Goyal Pulkit, van Leeuwen Johan L, Muijres Florian T
Experimental Zoology Group, Wageningen University and Research, P.O. Box 338, 6700 AH, Wageningen, the Netherlands.
iScience. 2022 Apr 16;25(5):104265. doi: 10.1016/j.isci.2022.104265. eCollection 2022 May 20.
Many flying animals parse visual information to control their landing, whereby they can decelerate smoothly by flying at a constant radial optic expansion rate.

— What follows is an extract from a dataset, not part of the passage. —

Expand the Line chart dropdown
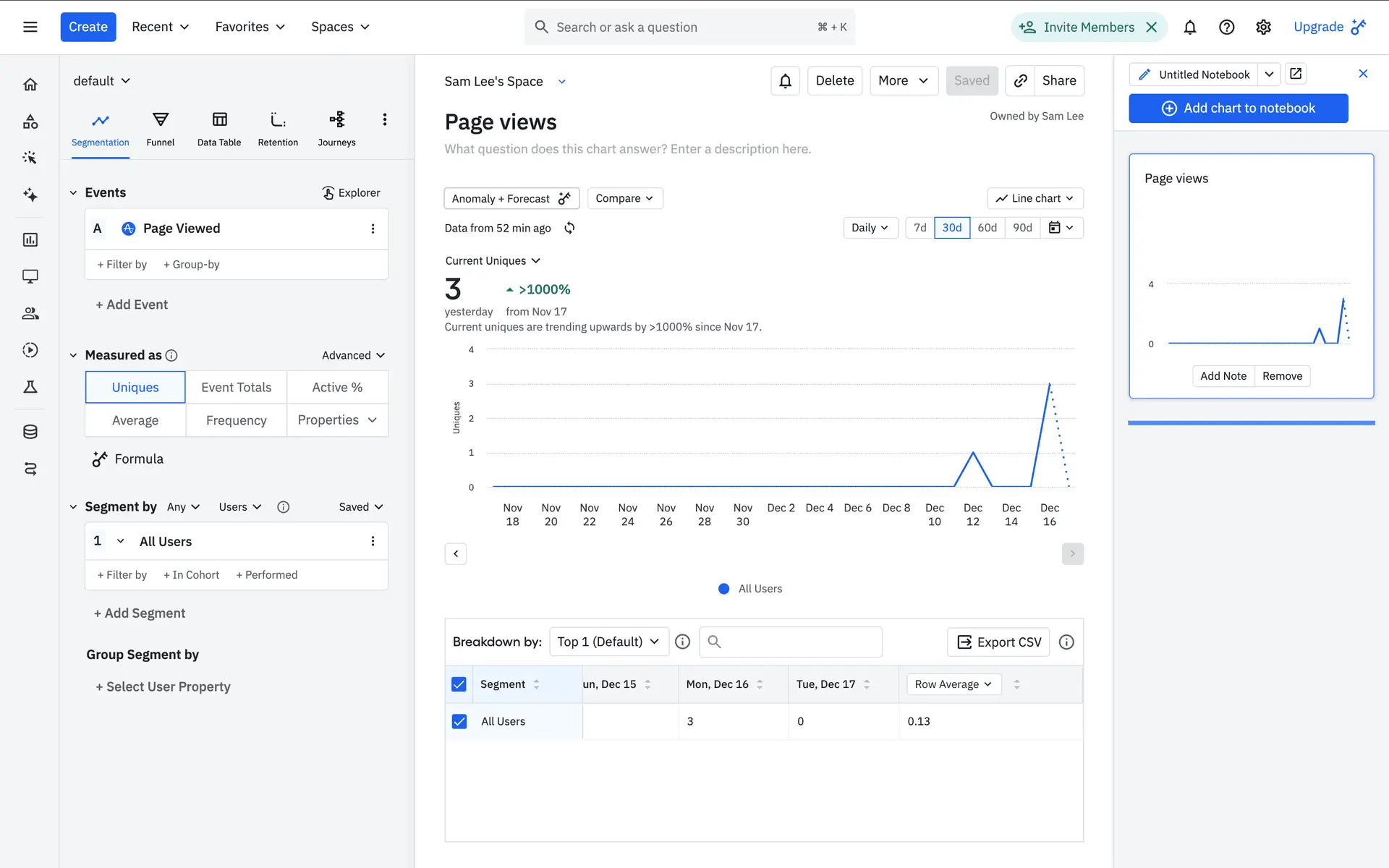The width and height of the screenshot is (1389, 868). (1035, 198)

Here, we studied how bumblebees () use optic expansion information to control their landing, by analyzing 10,005 landing maneuvers on vertical platforms with various optic information, and at three dim light conditions. We showed that bumblebees both decelerate and accelerate during these landings. Bumblebees decelerate by flying at a constant optic expansion rate, but they mostly accelerate toward the surface each time they switched to a new, often higher, optic expansion rate set-point. These transient acceleration phases allow bumblebees to increase their approach speed, and thereby land rapidly and robustly, even in dim twilight conditions. This helps explain why bumblebees are such robust foragers in challenging environmental conditions. The here-proposed sensorimotor landing control system can serve as bio-inspiration for landing control in unmanned aerial vehicles.
许多飞行生物通过解析视觉信息来控制着陆,借此它们能够以恒定的径向视觉扩展速率飞行从而平稳减速。在此,我们通过分析在具有各种视觉信息的垂直平台上以及三种昏暗光照条件下的10005次着陆动作,研究了大黄蜂如何利用视觉扩展信息来控制着陆。我们发现大黄蜂在这些着陆过程中既有减速也有加速。大黄蜂通过以恒定的视觉扩展速率飞行来减速,但每次切换到新的、通常更高的视觉扩展速率设定点时,它们大多会朝着表面加速。这些短暂的加速阶段使大黄蜂能够提高其接近速度,从而即使在昏暗的暮色条件下也能快速且稳健地着陆。这有助于解释为什么大黄蜂在具有挑战性的环境条件下是如此强大的觅食者。这里提出的感觉运动着陆控制系统可作为无人机着陆控制的生物灵感来源。